* **Task prompt**: Please quote every one of the records below word for word, with nothing added or changed.

------------------------

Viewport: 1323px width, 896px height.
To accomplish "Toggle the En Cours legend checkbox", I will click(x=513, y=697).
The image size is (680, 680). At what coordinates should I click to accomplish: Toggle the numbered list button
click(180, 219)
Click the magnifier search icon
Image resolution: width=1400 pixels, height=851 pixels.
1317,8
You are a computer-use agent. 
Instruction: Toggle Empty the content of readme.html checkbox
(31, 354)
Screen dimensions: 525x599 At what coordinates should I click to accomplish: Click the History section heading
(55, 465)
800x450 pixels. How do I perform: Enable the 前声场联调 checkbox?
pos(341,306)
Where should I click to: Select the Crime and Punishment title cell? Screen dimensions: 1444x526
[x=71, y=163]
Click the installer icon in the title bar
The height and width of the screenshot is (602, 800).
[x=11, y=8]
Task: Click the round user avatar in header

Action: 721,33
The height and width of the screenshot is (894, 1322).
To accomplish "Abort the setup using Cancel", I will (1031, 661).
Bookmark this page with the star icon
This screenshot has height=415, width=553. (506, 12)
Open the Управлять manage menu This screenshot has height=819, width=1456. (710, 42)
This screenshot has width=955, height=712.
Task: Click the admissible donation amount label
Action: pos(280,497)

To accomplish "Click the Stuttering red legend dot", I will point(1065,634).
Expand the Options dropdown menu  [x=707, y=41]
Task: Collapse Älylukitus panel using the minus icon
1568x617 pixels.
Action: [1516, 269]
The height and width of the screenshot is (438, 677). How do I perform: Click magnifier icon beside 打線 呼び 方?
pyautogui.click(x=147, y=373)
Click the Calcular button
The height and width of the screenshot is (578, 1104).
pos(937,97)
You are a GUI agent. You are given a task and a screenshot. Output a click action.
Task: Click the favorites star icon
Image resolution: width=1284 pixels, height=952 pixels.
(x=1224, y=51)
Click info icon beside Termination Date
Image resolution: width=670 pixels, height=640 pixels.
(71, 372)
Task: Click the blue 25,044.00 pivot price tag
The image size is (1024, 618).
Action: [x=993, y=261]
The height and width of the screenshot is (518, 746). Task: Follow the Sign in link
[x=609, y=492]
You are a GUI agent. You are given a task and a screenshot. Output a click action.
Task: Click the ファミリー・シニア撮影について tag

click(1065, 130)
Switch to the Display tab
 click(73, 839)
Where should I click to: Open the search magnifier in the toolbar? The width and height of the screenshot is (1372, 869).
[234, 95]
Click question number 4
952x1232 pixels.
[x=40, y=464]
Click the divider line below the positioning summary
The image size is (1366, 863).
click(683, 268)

------------------------

* **Task result**:
Viewport: 1323px width, 896px height.
To accomplish "Toggle the En Cours legend checkbox", I will click(x=513, y=697).
The image size is (680, 680). At what coordinates should I click to accomplish: Toggle the numbered list button
click(180, 219)
Click the magnifier search icon
Image resolution: width=1400 pixels, height=851 pixels.
1317,8
You are a computer-use agent. 
Instruction: Toggle Empty the content of readme.html checkbox
(31, 354)
Screen dimensions: 525x599 At what coordinates should I click to accomplish: Click the History section heading
(55, 465)
800x450 pixels. How do I perform: Enable the 前声场联调 checkbox?
pos(341,306)
Where should I click to: Select the Crime and Punishment title cell? Screen dimensions: 1444x526
[x=71, y=163]
Click the installer icon in the title bar
The height and width of the screenshot is (602, 800).
[x=11, y=8]
Task: Click the round user avatar in header

Action: 721,33
The height and width of the screenshot is (894, 1322).
To accomplish "Abort the setup using Cancel", I will (1031, 661).
Bookmark this page with the star icon
This screenshot has height=415, width=553. (506, 12)
Open the Управлять manage menu This screenshot has height=819, width=1456. (710, 42)
This screenshot has width=955, height=712.
Task: Click the admissible donation amount label
Action: pos(280,497)

To accomplish "Click the Stuttering red legend dot", I will point(1065,634).
Expand the Options dropdown menu  [x=707, y=41]
Task: Collapse Älylukitus panel using the minus icon
1568x617 pixels.
Action: [1516, 269]
The height and width of the screenshot is (438, 677). How do I perform: Click magnifier icon beside 打線 呼び 方?
pyautogui.click(x=147, y=373)
Click the Calcular button
The height and width of the screenshot is (578, 1104).
pos(937,97)
You are a GUI agent. You are given a task and a screenshot. Output a click action.
Task: Click the favorites star icon
Image resolution: width=1284 pixels, height=952 pixels.
(x=1224, y=51)
Click info icon beside Termination Date
Image resolution: width=670 pixels, height=640 pixels.
(71, 372)
Task: Click the blue 25,044.00 pivot price tag
The image size is (1024, 618).
Action: [x=993, y=261]
The height and width of the screenshot is (518, 746). Task: Follow the Sign in link
[x=609, y=492]
You are a GUI agent. You are given a task and a screenshot. Output a click action.
Task: Click the ファミリー・シニア撮影について tag

click(1065, 130)
Switch to the Display tab
 click(73, 839)
Where should I click to: Open the search magnifier in the toolbar? The width and height of the screenshot is (1372, 869).
[234, 95]
Click question number 4
952x1232 pixels.
[x=40, y=464]
Click the divider line below the positioning summary
The image size is (1366, 863).
click(683, 268)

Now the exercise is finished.